It's June, and that means, for nearly all parts of the country, that battles with snow and ice are at least four or five months away. The effects of this past winter's weather, however, are still being felt by remodelers in the nation's hardest-hit areas.
Philip Busse, president of American Eagle Home Improvements, is one of those contractors. He's based in Baltimore, where a blizzard dumped more than 2 feet of snow in mid-February. "We were down for about three or four days," he says, noting that his crews had trouble getting to jobsites. Busse says that once they did get back out in the field, it was difficult for them to work with all that snow around.
But the strain on the schedule didn't end with the cold temperatures. "We're still slammed," adds Busse, who says his customers normally have to wait only a couple of weeks for their projects to begin. "Now, people are waiting two months or more" to get their projects -- many involving repair of damage caused by the storm -- under way. Mother Nature hasn't done Busse any favors of late, either: He was rained out for an entire week this spring, the first time he remembers that happening.
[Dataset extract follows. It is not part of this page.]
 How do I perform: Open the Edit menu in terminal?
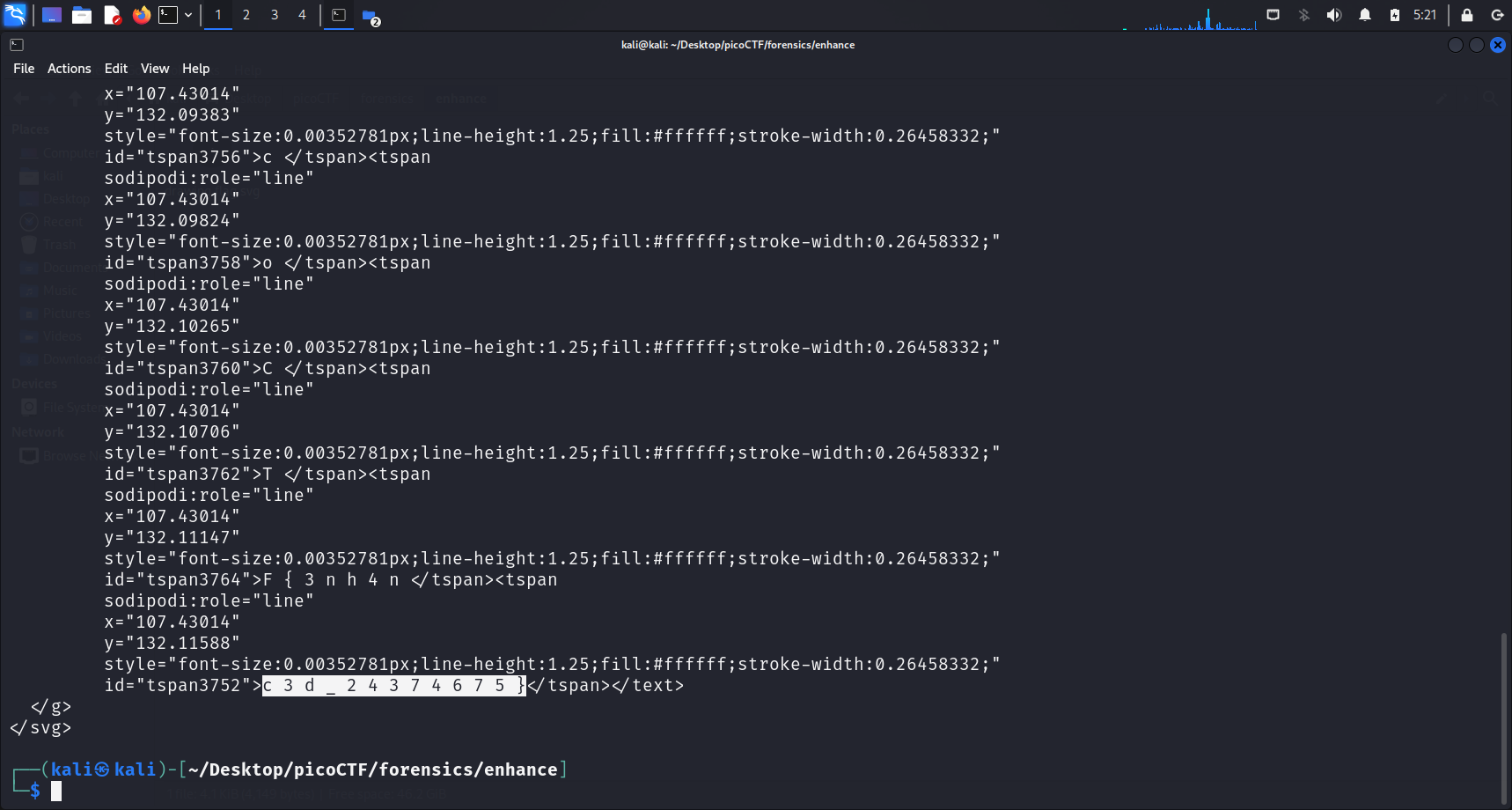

Max Isley, CMKBD, of Hampton Kitchens of Raleigh (N.C.), has had to exhibit some patience himself. An ice storm in December left the area looking like "a war zone," with some residents going without power for more than a week, and the storm caused significant damage to houses. As a result, says Isley, "priorities changed." Home improvement dollars originally slated for interior projects -- Isley's specialty -- had to be used for other repairs. Isley says two of his clients decided to put off their projects indefinitely, while another two jobs were delayed by a couple of months.
Isley says he was able to cope with the severity of winter because, after almost 30 years in the business, he's learned to expect the unexpected. "In the South, everything just shuts down. All of us know that we're going to lose a few days. You have to plan for weather situations and work around them."